- Interactive map of Century Village, Florida
- Coordinates: 26°42′56″N 80°7′34″W﻿ / ﻿26.71556°N 80.12611°W
- Country: United States
- State: Florida
- County: Palm Beach

Area
- • Total: 1.1 sq mi (2.8 km^{2})
- • Land: 1.0 sq mi (2.6 km^{2})
- • Water: 0.077 sq mi (0.2 km^{2})
- Elevation: 16 ft (5 m)

Population (2000)
- • Total: 7,616
- • Density: 7,588/sq mi (2,929.8/km^{2})
- Time zone: UTC-5 (Eastern (EST))
- • Summer (DST): UTC-4 (EDT)
- Area codes: 561, 728
- FIPS code: 12-11437
- GNIS feature ID: 1867125

= Century Village, Florida =

There are four "Century Villages" in South Florida's Miami metropolitan area, built by the same developer: West Palm Beach (Palm Beach County), Boca Raton (Palm Beach County), Deerfield Beach (Broward County), and Pembroke Pines (Broward County). This article deals only with the West Palm Beach Century Village, the only one formerly designated as a census-designated place. All of them are gated retirement communities, whose residents must be 55 or over.

==Demographics==
As of the census of 2000, there were 7,616 people, 7,854 households, and 1,777 families residing in the CDP. The population density was 2,940.6 /km2. There were 7,854 housing units at an average density of 3,379.9 /km2. The racial makeup of the CDP was 98.41% White (95.6% were Non-Hispanic White), 0.43% African American, 0.03% Native American, 0.42% Asian, 0.08% Pacific Islander, 0.11% from other races, and 0.53% from two or more races. Hispanic or Latino of any race were 2.99% of the population.

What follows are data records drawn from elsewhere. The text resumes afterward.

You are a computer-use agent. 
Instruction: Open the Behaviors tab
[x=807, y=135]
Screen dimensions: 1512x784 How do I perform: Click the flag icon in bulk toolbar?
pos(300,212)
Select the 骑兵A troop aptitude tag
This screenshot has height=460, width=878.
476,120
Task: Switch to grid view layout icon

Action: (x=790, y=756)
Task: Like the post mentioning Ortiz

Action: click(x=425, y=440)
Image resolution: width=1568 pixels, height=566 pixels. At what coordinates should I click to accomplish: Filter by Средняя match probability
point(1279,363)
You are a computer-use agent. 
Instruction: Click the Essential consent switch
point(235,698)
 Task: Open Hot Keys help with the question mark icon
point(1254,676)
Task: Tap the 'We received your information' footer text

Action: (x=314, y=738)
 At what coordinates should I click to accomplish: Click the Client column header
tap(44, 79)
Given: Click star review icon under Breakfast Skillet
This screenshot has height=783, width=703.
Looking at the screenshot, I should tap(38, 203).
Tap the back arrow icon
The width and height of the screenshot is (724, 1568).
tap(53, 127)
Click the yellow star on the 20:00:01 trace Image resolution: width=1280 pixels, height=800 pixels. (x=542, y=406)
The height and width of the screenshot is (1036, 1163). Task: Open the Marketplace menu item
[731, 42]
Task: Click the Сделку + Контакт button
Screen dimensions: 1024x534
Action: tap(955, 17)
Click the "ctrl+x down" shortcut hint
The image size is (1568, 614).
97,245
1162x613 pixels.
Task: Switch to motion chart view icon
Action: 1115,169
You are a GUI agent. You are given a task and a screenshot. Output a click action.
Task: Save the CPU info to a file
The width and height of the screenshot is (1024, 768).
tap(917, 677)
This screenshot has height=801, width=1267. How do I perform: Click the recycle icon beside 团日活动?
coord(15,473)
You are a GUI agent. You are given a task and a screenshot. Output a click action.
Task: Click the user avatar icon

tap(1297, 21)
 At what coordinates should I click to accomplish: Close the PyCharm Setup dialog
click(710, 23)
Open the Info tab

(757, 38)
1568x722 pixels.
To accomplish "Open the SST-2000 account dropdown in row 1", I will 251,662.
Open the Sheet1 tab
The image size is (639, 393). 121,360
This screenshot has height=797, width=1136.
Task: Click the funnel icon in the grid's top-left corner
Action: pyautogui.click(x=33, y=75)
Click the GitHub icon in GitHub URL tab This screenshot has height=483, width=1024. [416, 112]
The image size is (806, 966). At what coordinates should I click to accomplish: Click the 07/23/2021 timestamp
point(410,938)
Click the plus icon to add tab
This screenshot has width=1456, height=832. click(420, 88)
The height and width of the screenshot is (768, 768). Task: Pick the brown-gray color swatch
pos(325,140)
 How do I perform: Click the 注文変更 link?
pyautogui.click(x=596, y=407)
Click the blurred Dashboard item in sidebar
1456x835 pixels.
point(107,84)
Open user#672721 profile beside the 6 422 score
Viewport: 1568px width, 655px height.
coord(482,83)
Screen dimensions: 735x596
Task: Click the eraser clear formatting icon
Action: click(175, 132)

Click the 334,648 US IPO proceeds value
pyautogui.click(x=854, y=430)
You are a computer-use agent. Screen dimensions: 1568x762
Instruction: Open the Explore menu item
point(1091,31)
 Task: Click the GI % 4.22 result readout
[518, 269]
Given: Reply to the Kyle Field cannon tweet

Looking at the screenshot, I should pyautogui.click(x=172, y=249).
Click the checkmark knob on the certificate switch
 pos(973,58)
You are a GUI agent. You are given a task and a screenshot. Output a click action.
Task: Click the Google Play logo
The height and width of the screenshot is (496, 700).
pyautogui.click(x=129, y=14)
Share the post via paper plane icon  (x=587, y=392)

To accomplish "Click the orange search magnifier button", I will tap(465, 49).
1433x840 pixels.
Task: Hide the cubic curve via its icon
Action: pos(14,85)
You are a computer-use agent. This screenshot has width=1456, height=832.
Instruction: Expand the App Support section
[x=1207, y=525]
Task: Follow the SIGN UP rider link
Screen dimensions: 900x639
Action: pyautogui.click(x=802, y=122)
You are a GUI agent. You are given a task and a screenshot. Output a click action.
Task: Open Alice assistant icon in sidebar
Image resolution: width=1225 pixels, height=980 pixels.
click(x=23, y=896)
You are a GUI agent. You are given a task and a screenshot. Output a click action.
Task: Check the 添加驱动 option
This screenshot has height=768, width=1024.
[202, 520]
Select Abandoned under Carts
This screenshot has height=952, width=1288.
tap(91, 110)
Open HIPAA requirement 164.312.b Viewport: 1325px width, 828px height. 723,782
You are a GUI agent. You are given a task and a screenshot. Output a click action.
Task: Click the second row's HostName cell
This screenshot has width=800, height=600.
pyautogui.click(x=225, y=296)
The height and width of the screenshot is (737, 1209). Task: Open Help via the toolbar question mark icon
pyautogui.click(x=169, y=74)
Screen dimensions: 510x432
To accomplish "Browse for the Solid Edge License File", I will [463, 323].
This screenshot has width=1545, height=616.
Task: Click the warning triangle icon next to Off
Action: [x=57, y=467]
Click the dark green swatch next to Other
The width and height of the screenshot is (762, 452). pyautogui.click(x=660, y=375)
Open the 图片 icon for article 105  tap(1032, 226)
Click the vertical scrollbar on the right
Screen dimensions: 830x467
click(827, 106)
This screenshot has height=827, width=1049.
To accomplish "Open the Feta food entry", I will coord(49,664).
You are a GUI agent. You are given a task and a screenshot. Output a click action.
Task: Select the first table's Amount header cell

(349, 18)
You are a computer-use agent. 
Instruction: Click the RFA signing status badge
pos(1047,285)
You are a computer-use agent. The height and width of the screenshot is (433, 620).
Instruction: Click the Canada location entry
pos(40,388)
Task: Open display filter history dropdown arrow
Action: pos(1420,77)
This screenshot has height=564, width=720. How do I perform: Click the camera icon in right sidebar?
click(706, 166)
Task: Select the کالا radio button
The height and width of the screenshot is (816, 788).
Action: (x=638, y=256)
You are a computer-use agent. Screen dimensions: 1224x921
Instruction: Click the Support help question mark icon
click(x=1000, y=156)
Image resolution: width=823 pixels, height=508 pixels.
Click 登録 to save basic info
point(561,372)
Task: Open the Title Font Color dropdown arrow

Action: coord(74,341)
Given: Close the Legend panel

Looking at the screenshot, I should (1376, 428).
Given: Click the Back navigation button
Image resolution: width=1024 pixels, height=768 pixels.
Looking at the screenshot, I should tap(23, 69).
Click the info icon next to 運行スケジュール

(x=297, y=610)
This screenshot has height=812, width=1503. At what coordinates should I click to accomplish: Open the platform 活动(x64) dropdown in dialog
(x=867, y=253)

In 2000, there were 7,854 households, out of which 0.1% had children under the age of 18 living with them, 29.0% were married couples living together, 2.4% had a female householder with no husband present, and 67.9% were non-families. 65.2% of all households were made up of individuals, and 57.4% had someone living alone who was 65 years of age or older. The average household size was 1.38 and the average family size was 2.07.

In 2000, in the former CDP, the population was spread out, with 0.3% under the age of 18, 0.3% from 18 to 24, 1.9% from 25 to 44, 12.9% from 45 to 64, and 84.6% who were 65 years of age or older. The median age was 78 years. For every 100 females, there were 61.1 males. For every 100 females age 18 and over, there were 61.0 males.

In 2000, the median income for a household in the CDP was $18,780, and the median income for a family was $29,604. Males had a median income of $22,557 versus $22,292 for females. The per capita income for the CDP was $18,920. About 7.2% of families and 12.3% of the population were below the poverty line, including none of those under age 18 and 11.6% of those age 65 or over.

As of 2000, English was the first language for 86.46% of all residents, while Yiddish accounted for 3.77%, Spanish for 3.43%, German was spoken by 1.75%, French made up 1.27%, Russian was totaled at 1.07%, Hebrew totaled 0.74%, Italian was at 0.67%, Polish at 0.47%, and Hungarian was the mother tongue 0.33% of the population.

==Century Village in popular culture==
- Comedian Red Buttons was a frequent advertising spokesman for Century Village.
- Century Village is sometimes jokingly referred to as "Cemetery Village" due to the high proportion of elderly residents.
- Century Village provided subject matter for a comedy skit on the Phil Hendrie Show on the radio station 610 WIOD.
- The 1996 children's novel The View from Saturday by E. L. Konigsburg is partly set in Century Village.